I have 414 Rounds thru the gun now. Zero malfunctions. So, that's good.

At 100 yards, the gun groups several inches to the right. But, this could be me. I am not the best rifle shooter. The CX4 doesn't have the best trigger. And, I'm not gonna mess with the zero when it shoots perfectly at 25 yards - dead center.

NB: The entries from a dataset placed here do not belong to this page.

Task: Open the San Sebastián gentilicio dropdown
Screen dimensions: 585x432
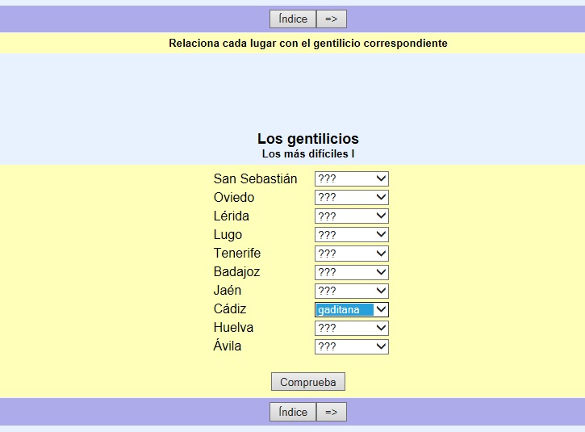Action: point(351,178)
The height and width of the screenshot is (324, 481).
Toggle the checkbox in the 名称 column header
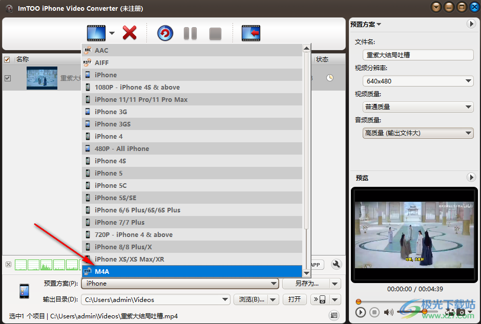(7, 59)
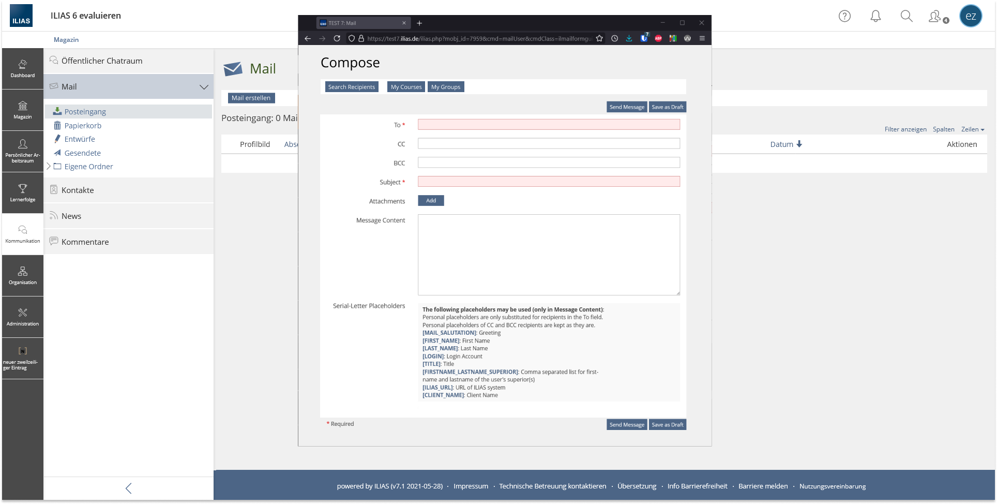Open the Dashboard sidebar icon

23,68
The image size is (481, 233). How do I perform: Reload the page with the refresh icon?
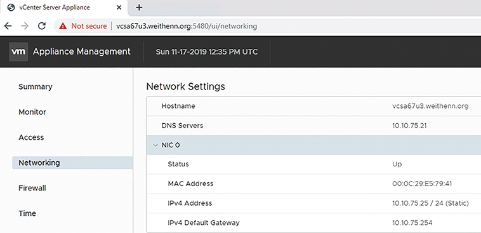(x=42, y=26)
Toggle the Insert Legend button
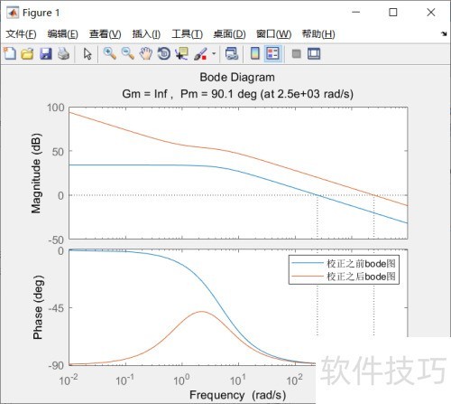 tap(273, 54)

Next time I go shoot it, I'll go to a different range and try it at 50 yards. But, it's good enough. I bought it to be a vehicle gun. It's not as accurate at 100 yards as my SCAR, but the SCAR is also worth 3-4x as much. And, it still has a better range than a shotgun - one of my other options I thought of when deciding on a car carbine.


----------



## denner (Jun 3, 2011)

Shipwreck said:


> At 100 yards, the gun groups several inches to the right. But, this could be me. I am not the best rifle shooter. The CX4 doesn't have the best trigger. And, I'm not gonna mess with the zero when it shoots perfectly at 25 yards - dead center.


Yes, I do a lot of bench rest shooting and zeroing in with my rifles. I agree 100% that if it's shooting dead center at 25 yards with the given ammo it's on left to right, only need to be concerned with up and down from that point forward. Keep in mind especially with lighter calibers .556, 22-250, etc, that you must compensate for crosswind, this could even mean by inches depending on wind speed and distance to target.


----------



## Shipwreck (Jan 26, 2006)

Yes, lighter rounds can be blown sideways a bit. I don't think that was an issue today. Either the gun or me or some combo of both. Who knows.


----------



## drafter (Mar 30, 2014)

Love my CX4 Storm !!! It's in a custom made case attached to the back of my night stand.

As a vehicle gun, where do you keep it stashed ?


----------



## Shipwreck (Jan 26, 2006)

Keep it in the trunk.


----------



## drafter (Mar 30, 2014)

I don't figure I'll ever need a gun that I have to exit the car to get into my trunk to retrieve. Hopefully the handgun next to me or on my person will suffice. Best case scenario, I'll never need to pull a gun on anyone anyway, but I'm ready, should the need arise and present itself! But I don't see having enough time to retrieve it from a trunk.


----------



## Shipwreck (Jan 26, 2006)

I shot you a PM.


----------



## berettatoter (Sep 1, 2011)

They are certainly nice Shipwreck. I would love to have one, but the money is a little steep for me to be able to put it over on the wife.


----------



## Shipwreck (Jan 26, 2006)

Well, I sold a PPQ - that helped pay for it.

I had to sell some extra ammo and some others tuff to help pay for the optic, though


----------